The management is similar to treatment of post-vitrectomy macular edema described elsewhere in this article.


  1. Flach AJ. The incidence, pathogenesis and treatment of cystoid macular edema following cataract surgery. Trans Am Ophthalmol Soc. 1998;96:557-634.
  2. Yonekawa Y, Kim IK. Pseudophakic cystoid macular edema. Curr Opin Ophthalmol. 2012;23:26-32.
  3. Henderson BA, Kim JY, Ament CS, et al. Clinical pseudophakic cystoid macular edema. Risk factors for development and duration after treatment. J Cataract Refract Surg. 2007;33:1550-1558.
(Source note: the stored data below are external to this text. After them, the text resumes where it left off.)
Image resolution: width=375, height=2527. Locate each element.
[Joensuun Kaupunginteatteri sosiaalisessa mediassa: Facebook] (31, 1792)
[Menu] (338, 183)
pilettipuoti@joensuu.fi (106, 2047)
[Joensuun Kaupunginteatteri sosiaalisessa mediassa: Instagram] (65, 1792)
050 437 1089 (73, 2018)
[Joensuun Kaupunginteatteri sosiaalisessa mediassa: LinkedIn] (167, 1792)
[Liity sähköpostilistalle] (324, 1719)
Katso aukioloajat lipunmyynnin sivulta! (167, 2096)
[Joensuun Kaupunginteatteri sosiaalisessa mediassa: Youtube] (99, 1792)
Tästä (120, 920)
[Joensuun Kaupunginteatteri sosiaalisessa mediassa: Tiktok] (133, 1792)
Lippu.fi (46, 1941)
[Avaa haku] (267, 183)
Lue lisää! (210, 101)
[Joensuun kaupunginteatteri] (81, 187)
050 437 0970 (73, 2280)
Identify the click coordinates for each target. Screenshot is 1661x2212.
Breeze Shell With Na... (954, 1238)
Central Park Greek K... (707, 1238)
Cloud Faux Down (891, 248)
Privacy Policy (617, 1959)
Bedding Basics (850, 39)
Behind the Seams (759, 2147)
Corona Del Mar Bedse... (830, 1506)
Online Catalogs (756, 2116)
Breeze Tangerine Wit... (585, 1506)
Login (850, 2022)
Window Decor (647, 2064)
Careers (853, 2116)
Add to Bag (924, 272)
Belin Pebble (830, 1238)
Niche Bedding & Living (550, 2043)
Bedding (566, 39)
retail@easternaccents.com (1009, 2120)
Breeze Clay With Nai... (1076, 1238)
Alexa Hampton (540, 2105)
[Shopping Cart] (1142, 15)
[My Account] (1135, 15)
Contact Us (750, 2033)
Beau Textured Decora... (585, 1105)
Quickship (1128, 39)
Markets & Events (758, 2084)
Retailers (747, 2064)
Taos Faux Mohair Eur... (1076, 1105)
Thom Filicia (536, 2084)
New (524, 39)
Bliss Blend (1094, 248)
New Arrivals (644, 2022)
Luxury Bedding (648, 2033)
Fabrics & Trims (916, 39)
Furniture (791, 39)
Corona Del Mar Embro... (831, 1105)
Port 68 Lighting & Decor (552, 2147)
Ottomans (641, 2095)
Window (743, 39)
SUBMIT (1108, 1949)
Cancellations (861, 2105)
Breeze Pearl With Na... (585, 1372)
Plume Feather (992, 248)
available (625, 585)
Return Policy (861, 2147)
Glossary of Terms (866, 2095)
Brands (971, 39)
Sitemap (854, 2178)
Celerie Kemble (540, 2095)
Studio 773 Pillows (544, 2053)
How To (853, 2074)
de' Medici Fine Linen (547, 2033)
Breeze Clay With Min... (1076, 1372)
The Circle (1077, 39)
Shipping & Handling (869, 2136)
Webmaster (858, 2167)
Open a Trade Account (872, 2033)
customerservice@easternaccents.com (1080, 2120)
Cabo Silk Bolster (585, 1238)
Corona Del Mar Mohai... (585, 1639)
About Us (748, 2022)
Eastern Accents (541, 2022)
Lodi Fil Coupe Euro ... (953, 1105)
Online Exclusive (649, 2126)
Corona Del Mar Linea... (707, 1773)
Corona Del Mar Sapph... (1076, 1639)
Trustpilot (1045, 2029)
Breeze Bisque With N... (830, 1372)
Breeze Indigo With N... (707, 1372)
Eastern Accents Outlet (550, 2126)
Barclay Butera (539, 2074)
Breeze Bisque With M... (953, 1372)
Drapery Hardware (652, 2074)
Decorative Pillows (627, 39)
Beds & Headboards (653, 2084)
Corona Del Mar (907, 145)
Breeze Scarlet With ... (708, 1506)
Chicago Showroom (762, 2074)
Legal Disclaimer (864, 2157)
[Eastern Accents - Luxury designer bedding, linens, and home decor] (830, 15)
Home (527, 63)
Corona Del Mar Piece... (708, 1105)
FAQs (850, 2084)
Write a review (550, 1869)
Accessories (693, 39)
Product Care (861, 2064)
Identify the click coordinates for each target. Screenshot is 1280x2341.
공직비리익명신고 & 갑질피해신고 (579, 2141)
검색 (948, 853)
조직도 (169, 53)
  4. Loewenstein A, Zur D. Postsurgical cystoid macular edema. Dev Ophthalmol. 2010;47:148-159.
  5. Belair ML, Kim SJ, Thorne JE, et al. Incidence of cystoid macular edema after cataract surgery in patients with and without uveitis using optical coherence tomography. Am J Ophthalmol. 2009;148:128-135.
  6. Perente I, Utine CA, Ozturker C, et al. Evaluation of macular changes after uncomplicated phacoemulsification surgery by optical coherence tomography. Curr Eye Res. 2007;32:241-247.
  7. Shelsta HN, Jampol LM. Pharmacologic therapy of pseudophakic cystoid macular edema: 2010 update. Retina. 2011;31:4-12.